Fonte
===============
BLACKBIRD
Culpa, abuso, ou algo sobre o amor.
Tiago Guedes encena “Blackbird” de David Harrower, autor escocês que cedo obteve um enorme sucesso nos principais palcos europeus com a sua primeira peça F”acas nas Galinhas”. “Blackbird” foi produzida para o Festival Internacional de Edimburgo, havendo outras apresentações um pouco por todo o país, em Londres e em Kensington.
O local é uma sala onde os trabalhadores de uma industria farmacêutica tomam café e refeições. Cacifos, caixas, sacos, lixo, restos de batatas fritas e de sanduíches encontram-se espalhados por todo o lado. Ray, de 56 anos, é o responsável por esses trabalhadores e no que parecia ser um dia igual a tantos outros, é surpreendido pela visita de Una, uma jovem e linda mulher de apenas 27 anos.
===============
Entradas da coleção
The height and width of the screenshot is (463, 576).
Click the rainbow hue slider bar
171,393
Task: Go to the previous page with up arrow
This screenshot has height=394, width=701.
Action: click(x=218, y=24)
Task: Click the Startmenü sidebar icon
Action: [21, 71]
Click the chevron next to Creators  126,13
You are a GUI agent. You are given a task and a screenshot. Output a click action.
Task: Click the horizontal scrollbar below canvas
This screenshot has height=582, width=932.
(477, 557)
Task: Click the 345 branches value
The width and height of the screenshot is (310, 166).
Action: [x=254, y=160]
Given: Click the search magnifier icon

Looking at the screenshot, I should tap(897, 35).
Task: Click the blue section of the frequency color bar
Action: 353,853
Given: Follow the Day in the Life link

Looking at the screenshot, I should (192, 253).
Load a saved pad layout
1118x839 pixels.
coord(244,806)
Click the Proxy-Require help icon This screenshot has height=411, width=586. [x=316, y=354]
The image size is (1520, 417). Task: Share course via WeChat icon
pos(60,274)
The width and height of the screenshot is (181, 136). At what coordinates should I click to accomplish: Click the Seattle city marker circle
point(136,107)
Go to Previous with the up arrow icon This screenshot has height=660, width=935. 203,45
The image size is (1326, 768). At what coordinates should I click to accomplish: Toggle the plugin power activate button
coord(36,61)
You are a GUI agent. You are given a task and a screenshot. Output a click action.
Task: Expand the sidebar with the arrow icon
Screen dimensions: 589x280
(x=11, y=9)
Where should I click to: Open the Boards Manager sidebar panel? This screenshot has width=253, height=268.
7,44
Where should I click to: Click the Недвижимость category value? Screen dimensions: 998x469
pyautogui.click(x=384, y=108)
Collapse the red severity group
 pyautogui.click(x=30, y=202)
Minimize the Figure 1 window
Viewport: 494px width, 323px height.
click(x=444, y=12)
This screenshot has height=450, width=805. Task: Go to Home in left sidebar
===============
Tarefas
(a) No texto sobre a peça «Blackbird», para que festival foi produzida a peça?
(b) Escreva a continuação do texto sobre a peça «Blackbird» a partir da última frase apresentada.

Respostas
(a) Para o Festival Internacional de Edimburgo.

(b)
O silêncio dos dois e o olhar atónito de Ray diz-nos que aquela mulher por algum motivo não é bem-vinda, nem é suposto estarem alí os dois juntos. O diálogo entre os dois desenrola-se ao mesmo tempo que Ray vigia constantemente a porta. Una tem a jovialidade e a insolência de 27 anos, Ray a discrição e a tolerância de 56 anos.
Una provoca-o e obriga-o a regressar 15 anos até ao momento em que Ray falou com Una pela primeira vez, num churrasco entre vizinhos, e o que começou por ser uma educada e simpática troca de palavras entre um homem e uma criança, tornar-se-ia na maior transformação das suas vidas. Una tinha apenas 12 anos e Ray 41.
As emoções despertam e já pouco importa que alguém alí entre. Após 15 anos as personagens daquela estória estão mais vivas e disponíveis que nunca para enfrentar a culpa, a raiva e todas as emoções que tiverem de sentir.
“Eras a filha do vizinho que estava zangada com o Mundo nesse dia.”
“Sabias o que querias. Sabias mais de amor que ela e que eu. Tu surpreendeste-me. Fizeste-me rir.”
O diálogo crú e exasperado daqueles corpos reprimidos, faz com que o confronto entre os dois nos agarre e nos fixe à palavra e ao mundo interior de cada um deles, numa potenciação genial da trama que ao aproximar-se do fim faz-nos querer ver mais, e saber mais.
“Deixaste-me sozinha, a sangrar. Deixaste-me.”
“Nunca tive outro desejo. Não sou como os outros.”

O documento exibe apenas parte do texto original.